EXERCISE REQUIREMENTS: Each entry should be duplicated verbatim; its pictures should not be.
- - - - - - -
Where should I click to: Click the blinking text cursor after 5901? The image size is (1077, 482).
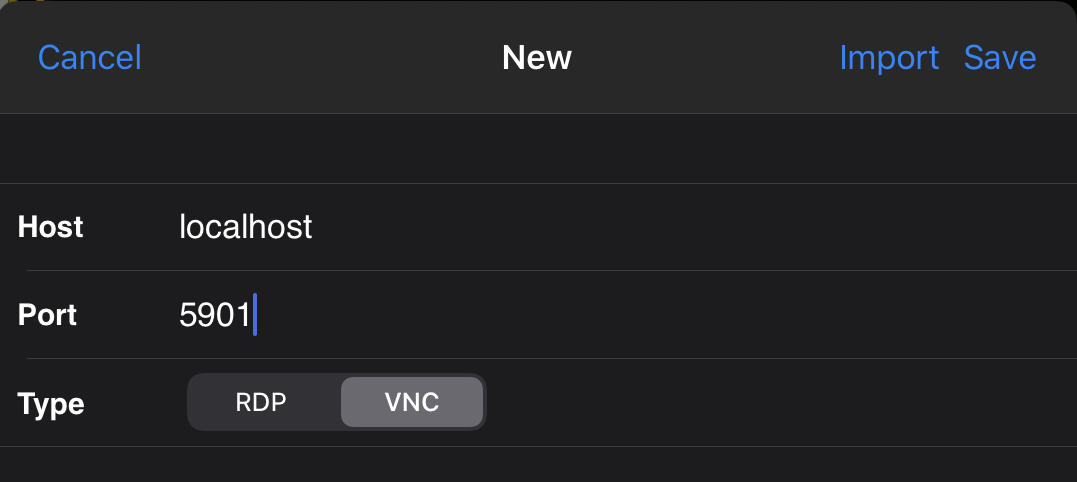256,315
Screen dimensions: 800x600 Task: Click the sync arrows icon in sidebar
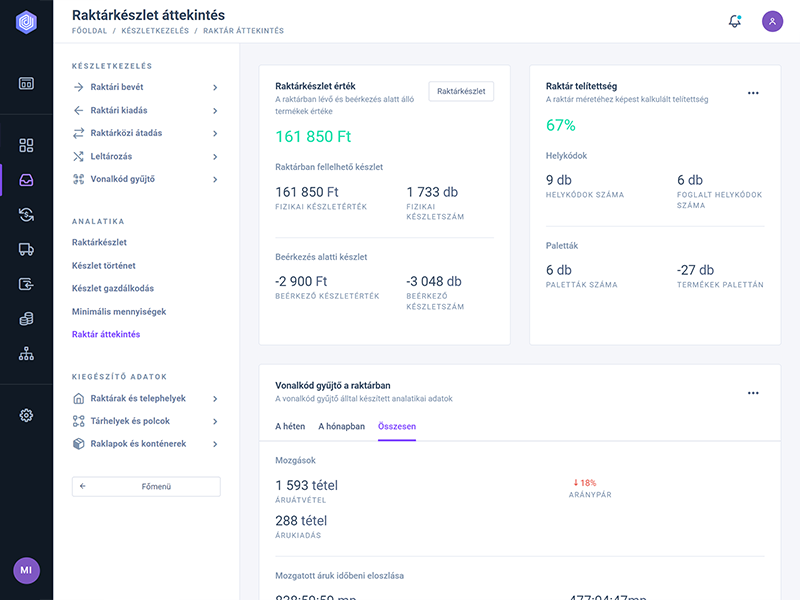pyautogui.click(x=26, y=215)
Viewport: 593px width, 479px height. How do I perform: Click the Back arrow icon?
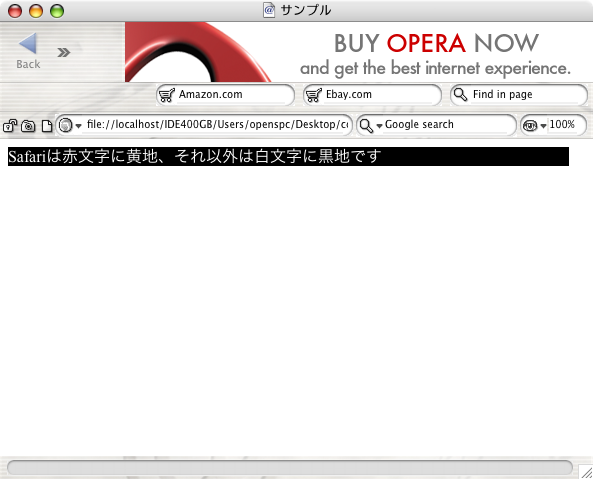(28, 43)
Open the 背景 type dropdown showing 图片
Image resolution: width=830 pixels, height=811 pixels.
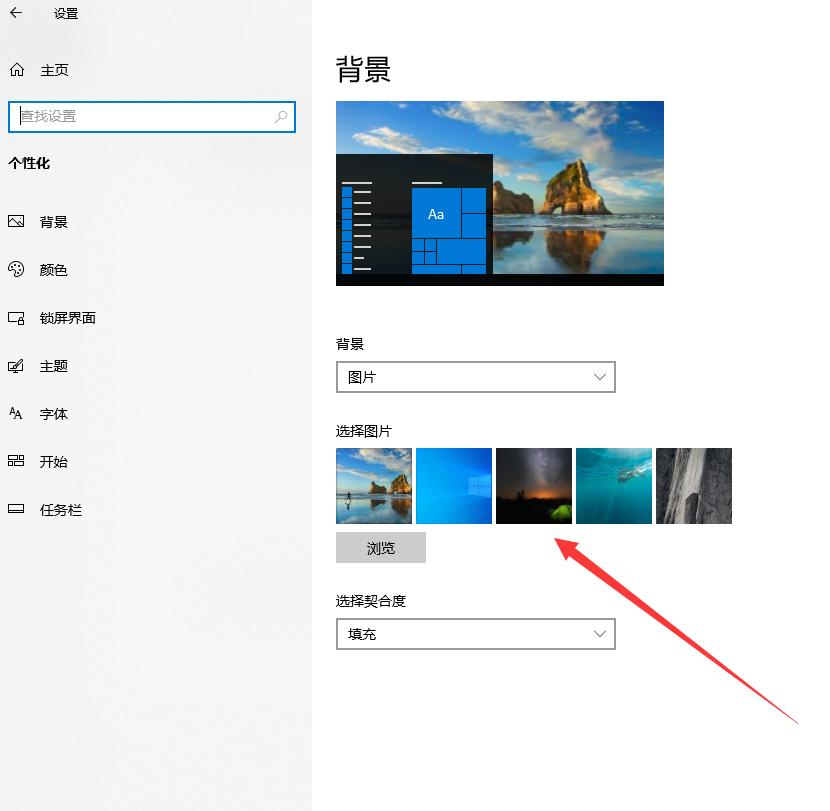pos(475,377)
- - - - - - -
TASK SOLUTION:
Where should I click to: Click the blinking text cursor after 5901? The image size is (1077, 482).
256,315
Screen dimensions: 800x600 Task: Click the sync arrows icon in sidebar
pyautogui.click(x=26, y=215)
Viewport: 593px width, 479px height. How do I perform: Click the Back arrow icon?
(28, 43)
Open the 背景 type dropdown showing 图片
Image resolution: width=830 pixels, height=811 pixels.
pos(475,377)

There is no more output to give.